Госпожа Древоборица медленно выпрямилась. Совсем угасло сияние её глаз, потускнела алебастровая кожа.
– Землерой… – потерянно прошептала она и простёрла перед собой руку.
Зловещий шёпот ветра, окутывавшего её, как покрывалом, становился всё громче и громче. У неё как будто бушевала за спиной невидимая толпа; десятки ртов изрыгали безумные проклятия. Восемь древних духов испуганно завизжали, закрыли головы руками и кинулись кто куда. Прекрасные, крупные, тяжёлые зелёные листья вдруг сплющились, и огромные пятна тления стали пожирать их. Ветки, неумолимо старея за секунды, закачались и заскрипели, с неба камнями повалились какие-то чёрные и пёстрые камни.
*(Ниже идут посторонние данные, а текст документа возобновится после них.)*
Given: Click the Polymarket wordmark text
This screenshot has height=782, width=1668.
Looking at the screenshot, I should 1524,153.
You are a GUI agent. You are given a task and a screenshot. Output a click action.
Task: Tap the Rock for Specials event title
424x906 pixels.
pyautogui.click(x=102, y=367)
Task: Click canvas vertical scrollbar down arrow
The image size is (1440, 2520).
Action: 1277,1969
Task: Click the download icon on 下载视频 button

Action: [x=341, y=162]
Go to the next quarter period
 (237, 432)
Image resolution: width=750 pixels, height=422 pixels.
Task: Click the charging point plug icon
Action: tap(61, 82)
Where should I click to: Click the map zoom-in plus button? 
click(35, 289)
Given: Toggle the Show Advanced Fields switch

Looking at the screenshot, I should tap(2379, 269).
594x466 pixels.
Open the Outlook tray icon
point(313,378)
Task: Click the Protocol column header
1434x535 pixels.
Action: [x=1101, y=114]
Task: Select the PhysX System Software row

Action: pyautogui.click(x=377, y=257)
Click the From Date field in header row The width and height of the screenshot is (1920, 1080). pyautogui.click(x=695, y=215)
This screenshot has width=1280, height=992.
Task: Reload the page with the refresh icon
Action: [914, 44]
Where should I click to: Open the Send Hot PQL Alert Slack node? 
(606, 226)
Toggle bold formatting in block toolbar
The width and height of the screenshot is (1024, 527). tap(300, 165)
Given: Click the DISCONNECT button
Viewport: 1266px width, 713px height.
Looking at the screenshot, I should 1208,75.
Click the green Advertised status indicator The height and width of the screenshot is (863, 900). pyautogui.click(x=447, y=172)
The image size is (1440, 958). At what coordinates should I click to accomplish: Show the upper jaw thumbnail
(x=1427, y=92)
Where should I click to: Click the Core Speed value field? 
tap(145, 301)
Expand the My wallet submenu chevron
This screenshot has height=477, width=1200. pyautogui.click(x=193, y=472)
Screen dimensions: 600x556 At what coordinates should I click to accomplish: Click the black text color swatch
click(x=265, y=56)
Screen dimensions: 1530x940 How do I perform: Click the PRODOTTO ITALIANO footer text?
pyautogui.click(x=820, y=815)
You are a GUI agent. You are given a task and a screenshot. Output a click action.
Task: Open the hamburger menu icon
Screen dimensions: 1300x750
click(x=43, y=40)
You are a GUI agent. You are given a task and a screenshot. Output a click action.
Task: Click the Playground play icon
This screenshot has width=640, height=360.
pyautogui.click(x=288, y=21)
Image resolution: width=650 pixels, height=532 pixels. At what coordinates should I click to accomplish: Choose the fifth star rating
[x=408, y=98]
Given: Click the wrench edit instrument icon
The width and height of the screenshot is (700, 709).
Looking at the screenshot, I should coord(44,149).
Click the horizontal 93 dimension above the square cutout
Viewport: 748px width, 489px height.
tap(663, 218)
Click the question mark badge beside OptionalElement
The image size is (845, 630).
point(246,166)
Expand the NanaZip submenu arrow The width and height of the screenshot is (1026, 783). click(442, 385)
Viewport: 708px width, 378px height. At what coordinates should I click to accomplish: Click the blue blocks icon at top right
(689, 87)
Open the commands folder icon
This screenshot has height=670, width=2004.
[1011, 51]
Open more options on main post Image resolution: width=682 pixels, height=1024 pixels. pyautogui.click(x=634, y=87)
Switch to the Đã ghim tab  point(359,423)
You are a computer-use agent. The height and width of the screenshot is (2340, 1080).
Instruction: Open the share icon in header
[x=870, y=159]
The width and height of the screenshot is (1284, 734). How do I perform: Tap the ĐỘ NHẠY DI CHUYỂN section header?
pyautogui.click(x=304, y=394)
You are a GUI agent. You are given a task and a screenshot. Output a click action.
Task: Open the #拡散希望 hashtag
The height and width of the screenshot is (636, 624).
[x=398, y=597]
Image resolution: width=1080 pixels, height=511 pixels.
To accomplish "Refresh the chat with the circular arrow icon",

– Птицы! – закричал Корневод, раскачиваясь взад-вперёд. – То птицы мёртвые!
Госпожа Древоборица потерянно вертела головой. Она была высокая, выше любой смертной женщины и многих смертных мужчин, но на глазах у духов она как будто усыхала, съёживалась и тоже старела. Холодом подуло от неё, и испуганная белка, промчавшаяся мимо, замертво свалилась к её ногам. Госпожа Древоборица воздела к небу руки. Сгущались над её головой злобные тяжёлые тучи; глухо рокотал гром.
– Госпожа Древоборица! – отчаянно перекрикивая вой бури, сказала Дароносица. – Госпожа Древоборица, всякое бывает!
Госпожа Древоборица дёрнулась, будто её ударили. Дьявольский зелёный свет вдруг охватил всю её фигуру, и её волосы опять встали кругом головы, как застывший язык пламени. Лицо у неё было бледно-серое, а вместо глаз чернели глубокие дыры, в которых тлели, как угольки от старого костра, безумные огоньки. Госпожа Древоборица проревела, точно умирающий бык:
– Она забрала моего Землероя! Новые шрамы, новая боль, новая потеря, никогда это не кончится, никогда не перестанут меня кромсать! Люди! Люди!
Госпожа Дароносица согнулась в три погибели. Обезумевшие от ужаса духи носились кругом и кричали, и всякий, кого касались ледяные порывы ветра, замирал на месте или рассыпался в прах. Деревья старели, стонали и гнулись к земле, их крепкая кора обращалась в бесполезную труху. За спиной у госпожи Дароносицы мёртвыми обрушились на землю три вековые сосны. Даже само Дерево, на котором стояла госпожа Древоборица, гнило заживо. Гибли и чернели его листья, его корни поднимались всё выше над бурлящей землёй, как будто бы яд крылся внутри, как будто корни отчаянно хотели избежать этого яда. Господин Корневод стоял на коленях у основания гибнущего дерева и искренне плакал. Холод уже тянул к нему цепкие ледяные пальцы.